REQUIRED WORK ▸
Pull every line containing the word "الثاني" from the records.

═══ EXERCISE DATA

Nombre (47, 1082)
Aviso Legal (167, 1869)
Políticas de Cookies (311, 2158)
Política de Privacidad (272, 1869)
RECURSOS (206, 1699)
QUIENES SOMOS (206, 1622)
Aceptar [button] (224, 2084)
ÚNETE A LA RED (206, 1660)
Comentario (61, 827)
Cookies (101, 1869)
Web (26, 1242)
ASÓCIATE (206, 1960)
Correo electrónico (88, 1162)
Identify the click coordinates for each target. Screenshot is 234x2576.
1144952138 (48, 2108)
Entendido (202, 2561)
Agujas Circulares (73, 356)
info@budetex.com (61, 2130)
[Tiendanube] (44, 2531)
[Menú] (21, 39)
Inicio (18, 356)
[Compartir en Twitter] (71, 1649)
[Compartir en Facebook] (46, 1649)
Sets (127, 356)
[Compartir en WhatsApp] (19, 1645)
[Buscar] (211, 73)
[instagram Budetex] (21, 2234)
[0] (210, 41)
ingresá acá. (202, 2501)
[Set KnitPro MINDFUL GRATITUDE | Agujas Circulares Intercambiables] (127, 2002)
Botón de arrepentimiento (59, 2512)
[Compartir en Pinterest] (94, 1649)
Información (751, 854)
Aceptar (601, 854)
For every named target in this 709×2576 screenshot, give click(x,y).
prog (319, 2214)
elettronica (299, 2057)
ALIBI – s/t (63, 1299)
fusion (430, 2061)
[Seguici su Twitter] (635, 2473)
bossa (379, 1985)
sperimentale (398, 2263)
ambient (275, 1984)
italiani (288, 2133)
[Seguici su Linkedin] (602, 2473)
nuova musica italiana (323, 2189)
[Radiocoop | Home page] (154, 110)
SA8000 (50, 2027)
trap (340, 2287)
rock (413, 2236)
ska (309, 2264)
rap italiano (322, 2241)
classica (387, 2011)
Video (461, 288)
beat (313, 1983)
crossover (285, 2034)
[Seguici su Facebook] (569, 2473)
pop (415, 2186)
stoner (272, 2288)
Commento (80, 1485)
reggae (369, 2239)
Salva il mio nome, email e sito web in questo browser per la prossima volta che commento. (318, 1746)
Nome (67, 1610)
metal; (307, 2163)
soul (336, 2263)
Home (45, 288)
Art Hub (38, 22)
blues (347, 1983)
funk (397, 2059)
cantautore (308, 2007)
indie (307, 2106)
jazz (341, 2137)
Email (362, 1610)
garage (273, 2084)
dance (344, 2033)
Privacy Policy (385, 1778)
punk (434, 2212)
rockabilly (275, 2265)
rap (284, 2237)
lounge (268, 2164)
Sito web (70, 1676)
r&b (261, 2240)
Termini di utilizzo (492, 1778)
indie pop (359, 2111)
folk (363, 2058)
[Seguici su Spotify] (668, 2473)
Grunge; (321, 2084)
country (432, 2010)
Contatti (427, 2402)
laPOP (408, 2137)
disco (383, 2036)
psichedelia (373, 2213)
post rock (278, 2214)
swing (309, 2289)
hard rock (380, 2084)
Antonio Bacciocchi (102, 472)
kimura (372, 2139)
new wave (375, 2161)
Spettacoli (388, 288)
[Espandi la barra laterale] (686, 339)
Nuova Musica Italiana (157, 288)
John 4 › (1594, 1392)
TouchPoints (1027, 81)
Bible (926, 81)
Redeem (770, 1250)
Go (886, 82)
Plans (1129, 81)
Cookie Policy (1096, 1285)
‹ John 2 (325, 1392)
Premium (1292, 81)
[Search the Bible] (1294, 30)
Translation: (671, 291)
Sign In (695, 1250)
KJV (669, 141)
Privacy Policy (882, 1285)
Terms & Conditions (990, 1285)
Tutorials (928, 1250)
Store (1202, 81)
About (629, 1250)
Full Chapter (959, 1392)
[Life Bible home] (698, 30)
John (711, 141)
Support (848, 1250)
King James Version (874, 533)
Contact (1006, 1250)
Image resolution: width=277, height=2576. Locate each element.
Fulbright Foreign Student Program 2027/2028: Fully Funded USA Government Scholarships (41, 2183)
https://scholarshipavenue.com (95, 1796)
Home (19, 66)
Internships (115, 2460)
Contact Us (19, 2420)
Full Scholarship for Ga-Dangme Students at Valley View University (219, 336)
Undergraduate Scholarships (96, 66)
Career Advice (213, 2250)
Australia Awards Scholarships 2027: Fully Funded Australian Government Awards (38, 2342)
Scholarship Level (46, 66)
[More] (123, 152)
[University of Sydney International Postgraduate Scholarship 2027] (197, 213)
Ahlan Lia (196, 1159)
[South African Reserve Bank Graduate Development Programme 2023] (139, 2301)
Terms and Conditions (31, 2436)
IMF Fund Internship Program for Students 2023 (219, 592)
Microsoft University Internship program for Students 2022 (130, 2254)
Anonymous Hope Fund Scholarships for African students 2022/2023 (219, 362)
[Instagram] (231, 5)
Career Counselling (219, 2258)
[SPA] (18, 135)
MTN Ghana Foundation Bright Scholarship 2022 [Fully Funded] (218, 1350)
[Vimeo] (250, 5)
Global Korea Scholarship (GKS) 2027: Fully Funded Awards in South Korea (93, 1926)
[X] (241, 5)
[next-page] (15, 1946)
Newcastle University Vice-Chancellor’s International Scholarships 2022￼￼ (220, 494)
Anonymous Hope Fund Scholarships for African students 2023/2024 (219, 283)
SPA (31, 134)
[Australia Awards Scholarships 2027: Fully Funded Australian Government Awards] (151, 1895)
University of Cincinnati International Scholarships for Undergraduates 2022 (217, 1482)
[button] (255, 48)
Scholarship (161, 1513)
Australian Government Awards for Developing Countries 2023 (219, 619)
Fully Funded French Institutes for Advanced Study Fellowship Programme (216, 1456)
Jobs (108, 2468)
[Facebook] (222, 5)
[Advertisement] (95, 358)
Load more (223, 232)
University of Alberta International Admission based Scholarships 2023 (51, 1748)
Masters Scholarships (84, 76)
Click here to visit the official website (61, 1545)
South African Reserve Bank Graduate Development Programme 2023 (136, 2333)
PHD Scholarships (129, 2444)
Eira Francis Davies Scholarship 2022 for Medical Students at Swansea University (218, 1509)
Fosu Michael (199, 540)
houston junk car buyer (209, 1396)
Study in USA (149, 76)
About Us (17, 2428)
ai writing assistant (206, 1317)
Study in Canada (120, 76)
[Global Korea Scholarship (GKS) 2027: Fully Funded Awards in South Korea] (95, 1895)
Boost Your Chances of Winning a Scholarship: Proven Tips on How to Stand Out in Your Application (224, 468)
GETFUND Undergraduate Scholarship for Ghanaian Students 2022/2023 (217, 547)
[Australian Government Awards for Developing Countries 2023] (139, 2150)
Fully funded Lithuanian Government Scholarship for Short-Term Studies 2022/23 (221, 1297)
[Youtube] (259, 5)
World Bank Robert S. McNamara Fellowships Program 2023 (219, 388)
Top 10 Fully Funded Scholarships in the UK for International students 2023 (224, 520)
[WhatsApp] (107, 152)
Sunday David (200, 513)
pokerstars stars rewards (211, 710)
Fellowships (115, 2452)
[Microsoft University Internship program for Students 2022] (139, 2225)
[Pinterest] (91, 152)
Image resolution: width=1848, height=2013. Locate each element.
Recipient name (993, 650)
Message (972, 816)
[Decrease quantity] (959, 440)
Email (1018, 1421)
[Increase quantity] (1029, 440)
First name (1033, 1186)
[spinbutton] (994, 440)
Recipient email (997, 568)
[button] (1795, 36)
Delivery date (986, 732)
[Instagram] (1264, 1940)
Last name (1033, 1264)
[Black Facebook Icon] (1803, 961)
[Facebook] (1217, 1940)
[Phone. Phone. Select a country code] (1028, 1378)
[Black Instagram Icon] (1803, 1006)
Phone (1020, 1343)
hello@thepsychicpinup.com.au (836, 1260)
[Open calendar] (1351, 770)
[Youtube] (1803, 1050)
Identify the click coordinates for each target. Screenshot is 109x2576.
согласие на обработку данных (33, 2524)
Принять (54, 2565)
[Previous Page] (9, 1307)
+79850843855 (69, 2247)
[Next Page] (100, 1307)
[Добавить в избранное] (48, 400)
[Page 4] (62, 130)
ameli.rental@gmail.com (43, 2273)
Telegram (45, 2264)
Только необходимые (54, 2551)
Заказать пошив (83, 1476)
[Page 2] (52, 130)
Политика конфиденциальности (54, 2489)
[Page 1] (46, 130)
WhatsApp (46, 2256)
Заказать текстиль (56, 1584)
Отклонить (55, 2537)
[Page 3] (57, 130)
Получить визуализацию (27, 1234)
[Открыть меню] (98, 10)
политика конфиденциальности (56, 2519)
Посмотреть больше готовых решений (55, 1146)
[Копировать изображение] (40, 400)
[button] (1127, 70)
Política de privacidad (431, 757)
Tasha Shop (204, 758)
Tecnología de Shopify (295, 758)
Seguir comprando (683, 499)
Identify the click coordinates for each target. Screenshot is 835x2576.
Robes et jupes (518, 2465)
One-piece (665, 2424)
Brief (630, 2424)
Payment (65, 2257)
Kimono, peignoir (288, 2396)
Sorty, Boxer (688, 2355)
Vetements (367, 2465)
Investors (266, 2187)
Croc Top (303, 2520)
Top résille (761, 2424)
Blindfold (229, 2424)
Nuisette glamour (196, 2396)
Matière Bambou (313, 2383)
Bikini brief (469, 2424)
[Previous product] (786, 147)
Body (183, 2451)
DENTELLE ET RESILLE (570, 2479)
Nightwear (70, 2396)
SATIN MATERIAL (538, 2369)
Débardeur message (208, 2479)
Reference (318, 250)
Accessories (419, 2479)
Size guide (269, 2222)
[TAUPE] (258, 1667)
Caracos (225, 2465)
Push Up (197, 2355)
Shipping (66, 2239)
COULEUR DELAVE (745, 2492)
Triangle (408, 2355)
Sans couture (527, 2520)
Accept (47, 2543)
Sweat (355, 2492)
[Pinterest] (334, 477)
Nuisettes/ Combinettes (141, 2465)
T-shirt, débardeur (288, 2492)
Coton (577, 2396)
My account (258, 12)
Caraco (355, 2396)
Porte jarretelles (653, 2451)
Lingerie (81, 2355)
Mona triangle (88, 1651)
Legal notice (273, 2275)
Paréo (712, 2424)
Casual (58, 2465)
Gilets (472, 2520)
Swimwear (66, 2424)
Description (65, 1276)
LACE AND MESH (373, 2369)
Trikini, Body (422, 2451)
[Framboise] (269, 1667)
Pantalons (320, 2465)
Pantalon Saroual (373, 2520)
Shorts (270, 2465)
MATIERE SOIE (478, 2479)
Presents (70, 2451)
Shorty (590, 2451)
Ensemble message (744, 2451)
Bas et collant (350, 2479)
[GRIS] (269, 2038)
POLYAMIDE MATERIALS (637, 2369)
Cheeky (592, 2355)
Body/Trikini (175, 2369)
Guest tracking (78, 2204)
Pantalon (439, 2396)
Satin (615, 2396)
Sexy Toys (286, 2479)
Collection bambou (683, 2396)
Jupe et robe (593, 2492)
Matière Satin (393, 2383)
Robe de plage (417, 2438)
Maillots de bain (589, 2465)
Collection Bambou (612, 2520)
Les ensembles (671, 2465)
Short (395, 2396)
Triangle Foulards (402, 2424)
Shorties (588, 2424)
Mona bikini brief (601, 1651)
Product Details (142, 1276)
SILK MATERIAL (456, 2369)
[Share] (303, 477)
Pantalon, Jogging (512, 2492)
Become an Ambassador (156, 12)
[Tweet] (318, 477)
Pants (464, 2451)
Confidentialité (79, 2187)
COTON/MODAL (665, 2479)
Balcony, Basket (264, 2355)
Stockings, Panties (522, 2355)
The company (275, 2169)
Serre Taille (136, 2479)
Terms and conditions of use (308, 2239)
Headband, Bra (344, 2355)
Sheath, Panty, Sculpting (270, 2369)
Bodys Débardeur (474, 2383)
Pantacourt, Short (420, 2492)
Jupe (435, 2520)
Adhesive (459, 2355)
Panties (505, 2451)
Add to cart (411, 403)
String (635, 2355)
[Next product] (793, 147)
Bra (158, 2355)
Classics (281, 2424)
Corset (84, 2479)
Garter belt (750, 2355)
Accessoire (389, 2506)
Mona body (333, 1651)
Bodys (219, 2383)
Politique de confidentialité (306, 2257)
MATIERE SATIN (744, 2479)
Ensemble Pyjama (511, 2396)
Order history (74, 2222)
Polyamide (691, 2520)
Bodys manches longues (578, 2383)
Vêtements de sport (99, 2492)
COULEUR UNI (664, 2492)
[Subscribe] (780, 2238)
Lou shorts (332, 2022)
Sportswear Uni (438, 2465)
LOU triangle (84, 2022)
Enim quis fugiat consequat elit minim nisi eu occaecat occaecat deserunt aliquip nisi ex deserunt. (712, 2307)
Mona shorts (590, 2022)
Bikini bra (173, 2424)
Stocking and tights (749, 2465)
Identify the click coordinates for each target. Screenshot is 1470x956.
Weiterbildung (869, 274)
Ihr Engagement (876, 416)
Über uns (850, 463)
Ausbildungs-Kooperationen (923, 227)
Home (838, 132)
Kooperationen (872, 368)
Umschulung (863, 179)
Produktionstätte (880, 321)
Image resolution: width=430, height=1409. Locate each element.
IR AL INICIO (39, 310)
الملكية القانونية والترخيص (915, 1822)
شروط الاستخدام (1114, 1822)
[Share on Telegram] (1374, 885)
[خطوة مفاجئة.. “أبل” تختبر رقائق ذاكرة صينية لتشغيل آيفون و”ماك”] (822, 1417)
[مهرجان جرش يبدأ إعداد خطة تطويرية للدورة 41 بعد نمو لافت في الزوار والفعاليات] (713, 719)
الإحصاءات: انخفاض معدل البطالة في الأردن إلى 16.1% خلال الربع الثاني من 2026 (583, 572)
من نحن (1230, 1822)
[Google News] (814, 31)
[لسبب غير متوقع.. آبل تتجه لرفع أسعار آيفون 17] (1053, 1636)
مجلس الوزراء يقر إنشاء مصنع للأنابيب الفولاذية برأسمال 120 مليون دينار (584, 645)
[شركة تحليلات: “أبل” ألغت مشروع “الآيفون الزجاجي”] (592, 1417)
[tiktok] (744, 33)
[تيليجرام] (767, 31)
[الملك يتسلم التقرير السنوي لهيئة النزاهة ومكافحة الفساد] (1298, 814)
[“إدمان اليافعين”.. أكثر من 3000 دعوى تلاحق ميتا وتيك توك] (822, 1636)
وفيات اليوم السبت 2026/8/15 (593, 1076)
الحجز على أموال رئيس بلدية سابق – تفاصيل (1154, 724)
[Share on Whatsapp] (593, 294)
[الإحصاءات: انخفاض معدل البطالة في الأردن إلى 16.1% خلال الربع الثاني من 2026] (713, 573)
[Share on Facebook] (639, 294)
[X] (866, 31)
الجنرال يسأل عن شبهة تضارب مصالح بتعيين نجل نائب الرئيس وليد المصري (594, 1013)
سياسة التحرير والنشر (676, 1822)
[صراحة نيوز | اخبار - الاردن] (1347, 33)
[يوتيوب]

══════

RESPONSE ▸
الإحصاءات: انخفاض معدل البطالة في الأردن إلى 16.1% خلال الربع الثاني من 2026 (583, 572)
[الإحصاءات: انخفاض معدل البطالة في الأردن إلى 16.1% خلال الربع الثاني من 2026] (713, 573)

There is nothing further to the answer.